MUMBAI, India – India’s top Catholic prelate says he is raising the issue of a bishop accused of raping a nun with officials at the Vatican.
Cardinal Oswald Gracias, the Archbishop of Bombay and president of India’s bishops’ conference, told Crux he will meet with Cardinal Fernando Filoni, the head of the Vatican’s Congregation for the Evangelization of Peoples.
Gracias is in Rome for the meeting of the Council of Cardinals, the 9-member advisory body established by Pope Francis soon after his election to the papacy.
“I will raise and discuss the matter of Bishop Franco Mulakkal,” Gracias said.
Mulakkal has been accused of raping a nun on 13 different occasions between 2014-2016. The nun went to the police in the southern state of Kerala on June 29, and the civil authorities have since then been investigating the charges.
“Technically, I have no jurisdiction, but as this concerns the Church in India, this issue will be taken up at the Propaganda Fide,” the cardinal said, using the traditional name for the Vatican congregation.
Although Gracias heads the India bishops’ conference, the disciplining of any individual bishop is under the exclusive jurisdiction of the Holy See.

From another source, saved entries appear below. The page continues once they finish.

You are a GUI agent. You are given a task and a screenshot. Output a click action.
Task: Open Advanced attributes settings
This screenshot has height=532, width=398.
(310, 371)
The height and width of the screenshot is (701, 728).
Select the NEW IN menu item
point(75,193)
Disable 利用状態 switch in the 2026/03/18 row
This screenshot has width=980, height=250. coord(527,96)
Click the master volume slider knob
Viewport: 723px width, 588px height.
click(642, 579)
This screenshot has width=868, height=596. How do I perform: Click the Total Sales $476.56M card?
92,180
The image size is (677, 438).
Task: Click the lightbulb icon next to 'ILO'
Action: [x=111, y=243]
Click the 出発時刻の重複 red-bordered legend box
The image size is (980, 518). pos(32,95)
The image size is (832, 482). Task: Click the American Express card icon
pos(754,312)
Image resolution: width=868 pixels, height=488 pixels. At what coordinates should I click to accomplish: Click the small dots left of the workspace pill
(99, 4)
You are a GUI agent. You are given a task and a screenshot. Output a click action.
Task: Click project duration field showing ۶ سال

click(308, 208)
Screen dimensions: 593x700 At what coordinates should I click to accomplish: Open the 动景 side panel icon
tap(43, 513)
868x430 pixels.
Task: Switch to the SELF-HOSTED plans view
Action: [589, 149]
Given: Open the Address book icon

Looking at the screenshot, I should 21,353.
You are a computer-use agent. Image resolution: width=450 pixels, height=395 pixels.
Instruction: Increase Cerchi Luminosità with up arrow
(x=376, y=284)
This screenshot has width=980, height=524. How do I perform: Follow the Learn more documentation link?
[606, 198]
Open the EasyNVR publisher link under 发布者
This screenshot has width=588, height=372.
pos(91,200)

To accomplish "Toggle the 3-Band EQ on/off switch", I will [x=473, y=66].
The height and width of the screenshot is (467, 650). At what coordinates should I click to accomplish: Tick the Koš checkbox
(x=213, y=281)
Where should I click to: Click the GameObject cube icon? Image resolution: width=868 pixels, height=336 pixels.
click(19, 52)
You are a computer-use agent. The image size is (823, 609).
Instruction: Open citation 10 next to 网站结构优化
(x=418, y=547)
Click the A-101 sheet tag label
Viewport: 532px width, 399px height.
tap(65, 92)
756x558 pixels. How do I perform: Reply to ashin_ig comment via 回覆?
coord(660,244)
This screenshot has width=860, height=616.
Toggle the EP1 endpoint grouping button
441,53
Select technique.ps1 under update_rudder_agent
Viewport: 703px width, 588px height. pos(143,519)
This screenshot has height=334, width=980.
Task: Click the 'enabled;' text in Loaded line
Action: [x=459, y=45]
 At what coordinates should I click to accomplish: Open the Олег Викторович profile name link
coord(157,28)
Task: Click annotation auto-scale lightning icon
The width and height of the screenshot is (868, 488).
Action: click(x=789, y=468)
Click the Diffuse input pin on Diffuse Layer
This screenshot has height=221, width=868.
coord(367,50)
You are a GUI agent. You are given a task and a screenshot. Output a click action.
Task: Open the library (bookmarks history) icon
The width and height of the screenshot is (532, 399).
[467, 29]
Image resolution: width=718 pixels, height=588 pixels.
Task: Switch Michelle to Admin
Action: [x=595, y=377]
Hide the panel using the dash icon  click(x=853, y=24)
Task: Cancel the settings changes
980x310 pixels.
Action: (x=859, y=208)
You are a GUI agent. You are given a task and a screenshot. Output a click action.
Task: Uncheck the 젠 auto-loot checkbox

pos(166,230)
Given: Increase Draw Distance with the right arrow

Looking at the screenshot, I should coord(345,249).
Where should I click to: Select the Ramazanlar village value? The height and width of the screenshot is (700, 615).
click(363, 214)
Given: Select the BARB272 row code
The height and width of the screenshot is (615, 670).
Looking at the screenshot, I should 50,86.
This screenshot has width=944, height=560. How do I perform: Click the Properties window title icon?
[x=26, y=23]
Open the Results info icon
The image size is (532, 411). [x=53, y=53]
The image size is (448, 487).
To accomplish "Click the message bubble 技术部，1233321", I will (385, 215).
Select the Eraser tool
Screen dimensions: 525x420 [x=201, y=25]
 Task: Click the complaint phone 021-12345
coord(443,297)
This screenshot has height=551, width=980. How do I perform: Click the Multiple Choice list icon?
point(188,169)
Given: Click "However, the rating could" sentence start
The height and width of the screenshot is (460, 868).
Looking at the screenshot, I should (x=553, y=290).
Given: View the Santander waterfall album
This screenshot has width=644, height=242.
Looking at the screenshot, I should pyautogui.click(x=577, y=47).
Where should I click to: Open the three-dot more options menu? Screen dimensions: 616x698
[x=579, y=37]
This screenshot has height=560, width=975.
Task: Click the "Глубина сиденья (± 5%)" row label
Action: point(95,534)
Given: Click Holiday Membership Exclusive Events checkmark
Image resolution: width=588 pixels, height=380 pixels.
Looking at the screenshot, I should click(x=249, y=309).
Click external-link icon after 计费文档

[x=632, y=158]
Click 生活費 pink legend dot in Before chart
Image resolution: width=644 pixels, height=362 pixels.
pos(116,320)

Mulakkal is the Bishop of Jalandhar, in the northwestern Punjab state, the same state where the nun’s order – the Missionaries of Jesus – is headquartered.
The sexual assaults were alleged to have taken place at the order’s convent in Kuravilangad in Kerala.
Mulakkal has vehemently denied the charges, and says the nun is retaliating against him for investigating a complaint she had an affair with a married man.
Kerala is the state with the highest percentage of Christians in India and provides many of the clergy and religious throughout the country. The Kuravilangad convent had special housing for Kerala-born clergy visiting home, where Mulakkal stayed when visiting the state.
On Wednesday, police in Kerala asked the bishop to appear before the investigating team on Sep. 19, having last interviewed him in Jalandhar on Aug. 13.
“There are a lot of contradictions in the case. This is an old case based primarily on oral evidence. We have verified a lot of contradictions. It’s our duty to protect the victim and witnesses,” said Vijay Sakhare, the police officer in charge of the case.
On Tuesday, Mulakkal gave an interview in which he called the nun making the allegations “a liar” and said he would cooperate with the police investigation in the case.
Several nuns have been protesting the bishop since Saturday in Kochi, Kerala’s largest city.
The nun’s order came out with a statement on Monday supporting Mulakkal, saying he was an “innocent soul” that was being “crucified” by the allegations.
Earlier this month, the nun making the allegations lodged a complaint with the police after someone disabled the brakes on her motorbike at her convent. She also said she has received several death threats over the phone since lodging her complaint against the bishop and that her sister was also threatened.
Officials said on Wednesday they had the nun under protection.
“The government is with the victim. There is no need for any anxiety. We’ll take the right decision at the right time. Police will book the culprits with the support of evidence. The investigation is on the right path. No one should try to cause offense to the modesty of a woman,” said E.P. Jayarajan, a minister in the Kerala state government.
Gracias told Crux the bishops would “discuss and investigate the matter” when he returned to India.
The Mulakkal case is just one of several sexual abuse scandals hitting the Catholic Church, including a cover-up crisis in Chile, the release of a damning report on decades of clerical abuse in Pennsylvania, and the revelations that ex-Cardinal Theodore McCarrick had a “credible and substantiated” allegation of child sex abuse lodged against him, in addition to longstanding rumors he had sexual relations with seminarians and priests.
Gracias discussed the abuse crisis with the other members of the Council of Cardinals during their meetings this week in Rome, at the end of which it was announced Francis had requested all presidents of bishops’ conferences around the world to travel to Rome for a special meeting to address the issue Feb. 21-24, 2019.
“We want to firstly create awareness of the seriousness of the issue. Secondly, we want to discuss how past cases have been dealt with and the care of the victim and survivors. Thirdly, and importantly, we want to look at prevention of such things in the future,” Gracias told Crux.
The cardinal said a document regarding abuse will also be discussed during the February meeting dealing with the care of survivors.